Written task 1:
Reproduce the listing that follows the Kenning text line for line, with every line kept identical.

Source:
## start

Automatic pipeline optimization and advanced edge AI applications in Kenning
Published:
Topics: Edge AI, Open source tools
Based on internal R&D efforts, research projects like VEDLIoT and practical applications in a variety of customer cases, Antmicro is constantly working on improving Kenning, its open source framework for creating deployment flows and runtimes for Deep Neural Network applications on embedded hardware platforms. The AI toolkit is now gaining additional flexibility through highly customizable, modular blocks for developing real-time runtimes and automated search for best parameters for the optimization and compilation process for DNN models.
This note describes two improvements to Kenning: KenningFlow, which makes prototyping and development of applications utilizing DNNs significantly easier, and GridOptimizer, which facilitates finding best-fitting sets of frameworks and optimizations by evaluating diverse scenarios in an automated manner.

## end

Material for this exercise:
## start

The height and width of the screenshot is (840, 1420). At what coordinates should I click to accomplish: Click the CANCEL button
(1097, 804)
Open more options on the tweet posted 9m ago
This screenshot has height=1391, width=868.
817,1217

## end

Written task 2:
Answer briefly from the Kenning note:
(a) Which research project is named as one basis for the work on Kenning?
(b) On what kind of hardware platforms does Kenning deploy DNN applications?
(c) What does GridOptimizer evaluate in an automated manner?

Task solution 1:
The height and width of the screenshot is (840, 1420). At what coordinates should I click to accomplish: Click the CANCEL button
(1097, 804)
Open more options on the tweet posted 9m ago
This screenshot has height=1391, width=868.
817,1217

Task solution 2:
(a) VEDLIoT
(b) Embedded hardware platforms
(c) Diverse scenarios